SINWAR: BUT DON’T KILL ME, OK!
Stefano Parisi
Martyrdom as a virtue. Suicide bombing in the name of Allah. “We are the ones who need the blood of Palestinian children, women, and elderly. We need this blood to awaken the revolutionary spirit within us.” Ismail Haniyeh, the political chief of Hamas, declared last October, was killed in Tehran on July 31st. The dead are the martyrs for the cause: the erasure of Israel from the map, the killing of all Israelis, from the river to the sea. Every dead Palestinian strengthens Hamas in the West. Hamas needs dead Palestinians. It exaggerates the number, spreads false photos to describe their martyrdom. The leaders protect themselves with the lives of civilians. Yahya Sinwar lives underground, in tunnels equipped as bunkers, well stocked with food, money, and weapons, to protect his own life and that of his leaders, and sends thousands of Palestinians to their deaths. They need their death. By his order, hundreds of terrorists and Palestinian civilians have slaughtered, raped, mutilated, burned, and torn apart 1,200 defenseless Israeli women, children, the elderly, and men.
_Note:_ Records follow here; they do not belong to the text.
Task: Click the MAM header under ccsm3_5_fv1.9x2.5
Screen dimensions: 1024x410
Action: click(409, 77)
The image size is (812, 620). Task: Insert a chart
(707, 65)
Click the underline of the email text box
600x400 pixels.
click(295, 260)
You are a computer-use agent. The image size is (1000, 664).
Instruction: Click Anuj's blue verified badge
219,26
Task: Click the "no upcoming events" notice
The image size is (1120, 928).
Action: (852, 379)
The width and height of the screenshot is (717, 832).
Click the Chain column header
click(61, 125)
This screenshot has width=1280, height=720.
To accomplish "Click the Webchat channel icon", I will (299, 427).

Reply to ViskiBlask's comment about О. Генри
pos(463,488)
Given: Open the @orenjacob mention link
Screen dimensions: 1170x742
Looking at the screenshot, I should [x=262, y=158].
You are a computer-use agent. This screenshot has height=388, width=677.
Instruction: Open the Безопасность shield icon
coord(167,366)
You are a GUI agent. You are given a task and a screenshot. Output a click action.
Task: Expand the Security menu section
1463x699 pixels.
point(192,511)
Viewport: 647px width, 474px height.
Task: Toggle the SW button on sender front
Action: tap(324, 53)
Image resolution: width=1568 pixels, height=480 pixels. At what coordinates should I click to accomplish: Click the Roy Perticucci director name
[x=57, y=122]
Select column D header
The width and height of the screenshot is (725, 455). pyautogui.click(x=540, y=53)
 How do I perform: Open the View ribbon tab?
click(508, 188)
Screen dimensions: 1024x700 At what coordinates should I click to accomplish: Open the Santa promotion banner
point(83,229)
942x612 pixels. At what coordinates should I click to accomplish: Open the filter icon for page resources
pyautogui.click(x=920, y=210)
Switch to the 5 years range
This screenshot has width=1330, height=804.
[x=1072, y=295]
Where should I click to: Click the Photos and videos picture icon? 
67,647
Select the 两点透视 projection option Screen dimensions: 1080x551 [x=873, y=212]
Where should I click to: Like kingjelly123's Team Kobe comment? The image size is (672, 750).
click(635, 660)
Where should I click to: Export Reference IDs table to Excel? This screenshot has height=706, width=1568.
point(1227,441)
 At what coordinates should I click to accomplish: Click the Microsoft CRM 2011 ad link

This is the culture of death and hatred that binds a people to hunger, forced into a life of hatred and poverty, to arm and keep awake the “revolutionary spirit” of the leaders of Hamas, Hezbollah, and the Nazi and corrupt regime of the Islamic Republic of Iran. Sinwar has also written novels to describe the internal dynamics of the average Palestinian family, including suicide bombings, kidnappings, and murders. We have heard with our own ears Palestinian mothers extolling the martyrdom of their children. Got it. But when it comes down to it, in the endless negotiations for the release of hostages (who continue to die in the meantime, from deprivation or killed by Palestinians, as in the case of the last six hostages found in Gaza), Sinwar demands that one of the conditions of the agreement be a safe passage for himself. Israel must commit not to kill him. He probably wants to succeed Haniyeh and live the life of a billionaire nabob that his predecessor lived in Qatar.